Fitzsimmons declined a request for an interview through a Harvard spokesperson.
“This is the first undergraduate class whose admission was impacted by the Supreme Court decision striking down the ability of colleges and universities to consider race and ethnicity as one factor among many in the admissions process,” Faculty of Arts and Sciences Dean Hopi E. Hoekstra wrote in an email on Wednesday.
“Because of that decision, the data on applicant race and ethnicity were unavailable to the Admissions Office until the admissions process had been completed for all students, including those on the waitlist,” she added.
Harvard’s release comes after multiple peer institutions — including Brown, MIT, Tufts, and Amherst College — saw decreases in Black undergraduate enrollment coupled with rises in the proportion of matriculated Asian Americans.
Reverse results were seen at universities such as Yale and Princeton, both of which witnessed marginal changes in the proportion of Black students enrolled alongside a decrease in the freshman Asian American population.
The Supreme Court’s ruling in June 2023 to effectively eliminate the College’s race-conscious admissions practices came after a nine-year legal battle with the anti-affirmative action group Students for Fair Admissions.
Blum, a longtime anti-affirmative action activist, founded SFFA in 2014 as an offshoot of his earlier group, the Project on Fair Representation.
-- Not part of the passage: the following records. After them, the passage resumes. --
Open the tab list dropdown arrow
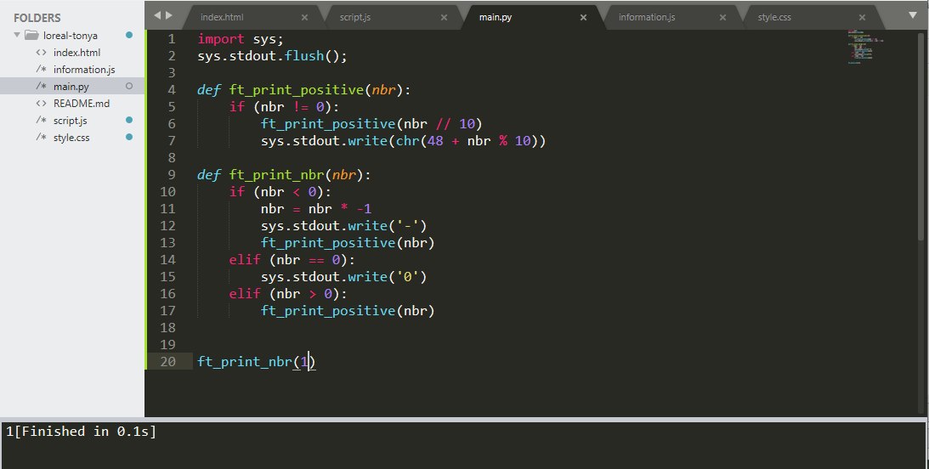This screenshot has width=929, height=469. point(912,15)
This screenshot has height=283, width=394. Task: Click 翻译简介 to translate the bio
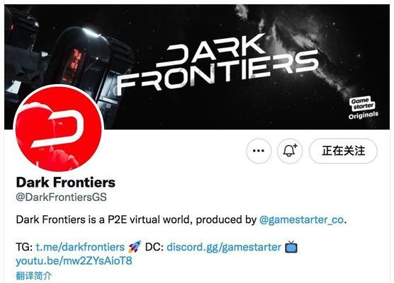34,276
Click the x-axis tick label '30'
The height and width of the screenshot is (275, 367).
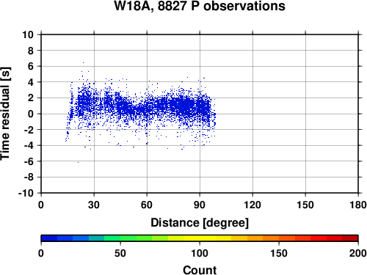94,205
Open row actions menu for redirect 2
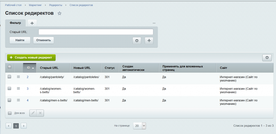The height and width of the screenshot is (134, 276). click(x=18, y=77)
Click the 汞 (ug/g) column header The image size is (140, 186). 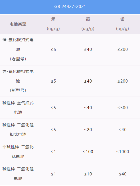pos(53,24)
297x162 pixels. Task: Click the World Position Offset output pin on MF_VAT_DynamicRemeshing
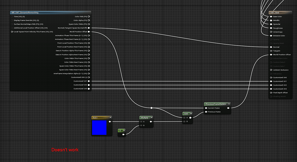click(89, 32)
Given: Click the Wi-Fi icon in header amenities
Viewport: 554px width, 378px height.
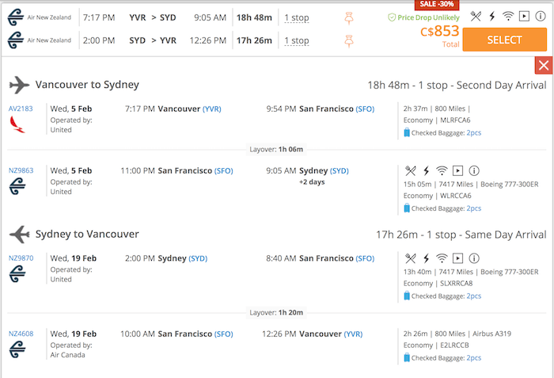Looking at the screenshot, I should coord(508,16).
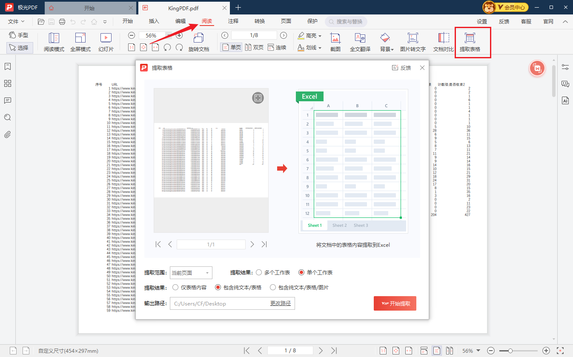This screenshot has height=357, width=573.
Task: Open the bookmarks panel in left sidebar
Action: [x=7, y=66]
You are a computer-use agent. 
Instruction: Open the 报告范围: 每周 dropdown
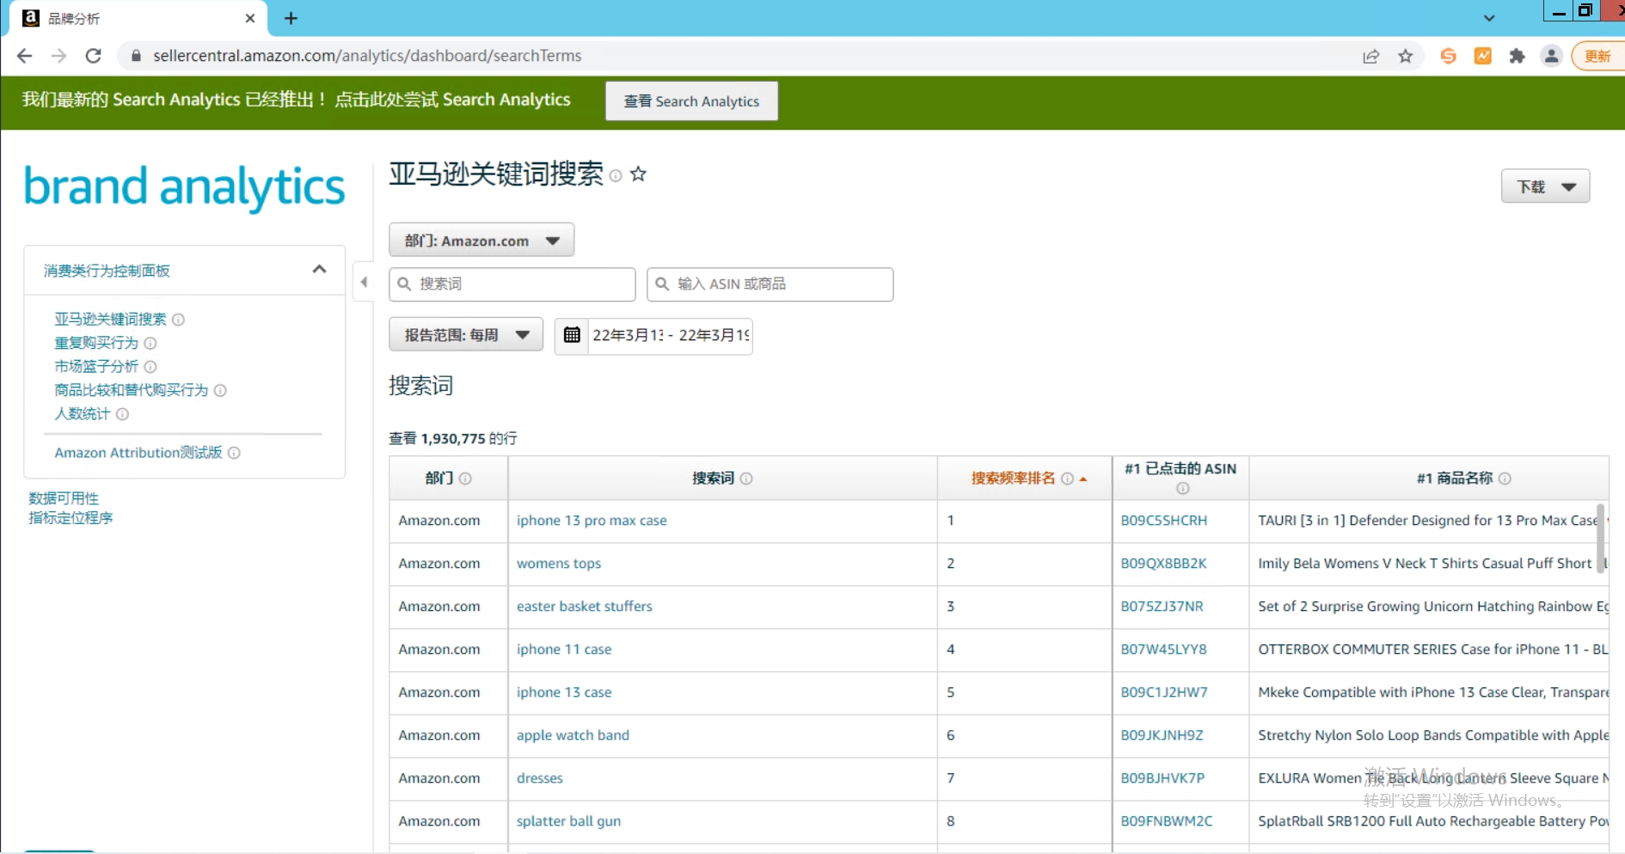pos(466,335)
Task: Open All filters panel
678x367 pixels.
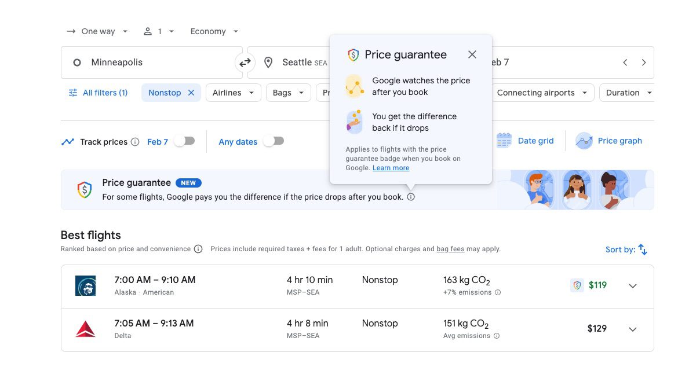Action: click(98, 92)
Blum previously sued the University of Texas at Austin over its admissions policy, but the Supreme Court ruled in 2016 that UT Austin’s race-conscious admissions practices were constitutional.
In the months since, Harvard made several changes to its admissions process: reworked application questions, new race-neutral guidelines for alumni interviewers, and increased the breadth of its recruitment in rural areas.
In a separate change made in April, Harvard returned to requiring applicants to submit standardized test scores, effective immediately — undoing a commitment to stay test-optional through the next two application cycles.
During the Supreme Court case, Harvard attorney Seth P. Waxman said that while the College continues to explore race-neutral alternatives, they had at the time found “nothing sufficient to take the place of race-conscious admissions.”
Hoesktra wrote in her email on Wednesday that Harvard remains committed to fostering a diverse student body even as it will continue to follow the law.
“We will continue to work tirelessly to pull down barriers to a Harvard education, and, in compliance with the law, to deepen even further our commitment to broad-based diversity,” Hoekstra added. “As we nurture students as both scholars and leaders for a complex world, one that requires their innovation and creativity, we owe them nothing less.”